"What I regret," he said, "is the United States of America, the strongest military power on the face of this planet, has not had diplomacy that matches it. In fact it has had some of the weakest diplomacy that we have ever seen in the history of the conduct of this nation. As I wrote in The New York Times in September, and I maintain it today, and I say this based on my experience in Vietnam and consistent with what I learned there about fighting a war without legitimacy and without the consent of the people: You want consent and you want legitimacy. And that means you must exhaust remedies and build the notion that it is indeed not just a spoken-word last resort, but it is in fact a last resort. The United States of America should never go to war because it wants to go to war, we should go to war because we have to go to war, and that is not clear to people in this country today."
If Kerry is now a San Francisco Democrat, this sounds like the French position.

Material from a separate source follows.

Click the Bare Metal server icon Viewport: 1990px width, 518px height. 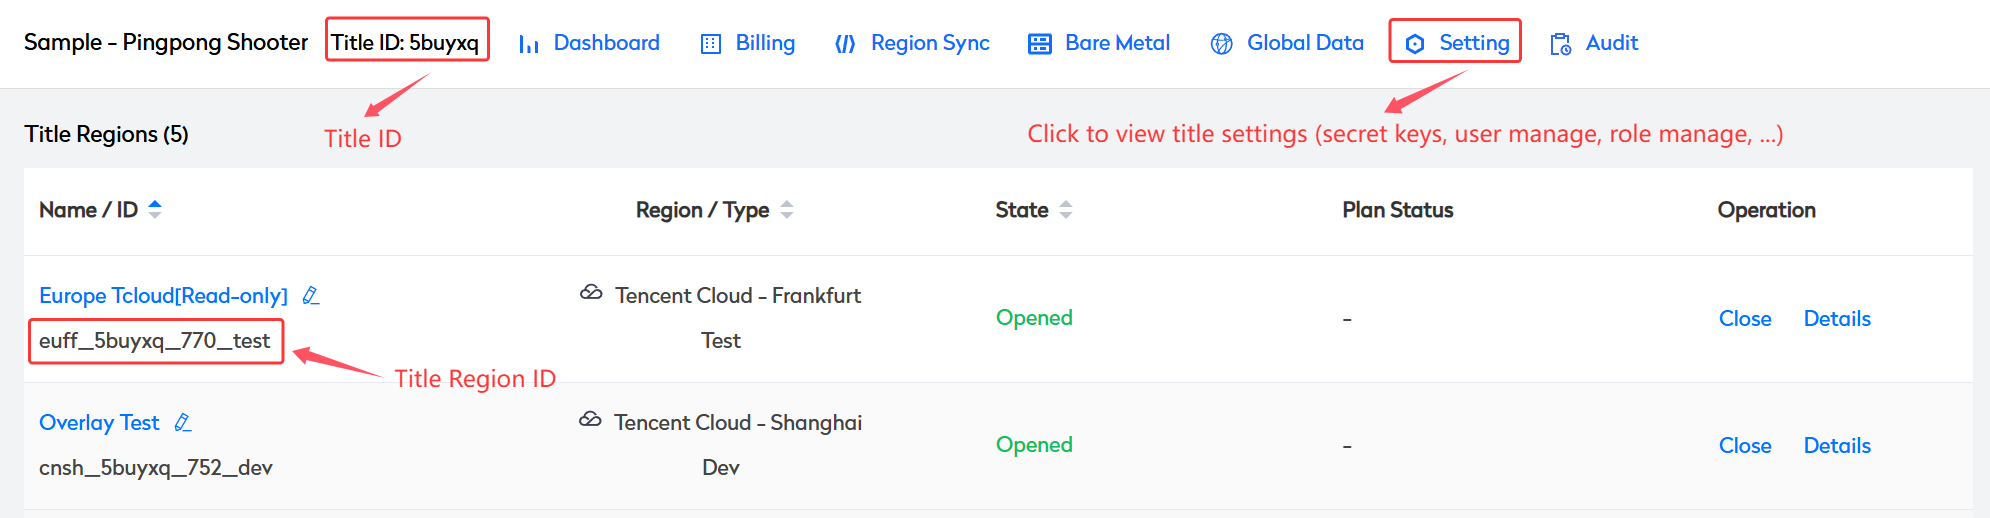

Kerry's logic: 1) "legitimacy" depended not on the vote he made in Congress, but on the vote France and its allies refused to make in the United Nations, 2) diplomacy failed not because of the intransigence of France and its allies but because the argument that persuaded Kerry himself to vote for war was rightfully deemed unsatisfactory by these foreign powers, and 3) the war was not a "last resort" even though Saddam Hussein refused to disarm peacefully when 250,000 U.S. troops stood at his border.
These arguments might keep Chirac in the Elysee Palace, but they won't return a Democrat to the White House.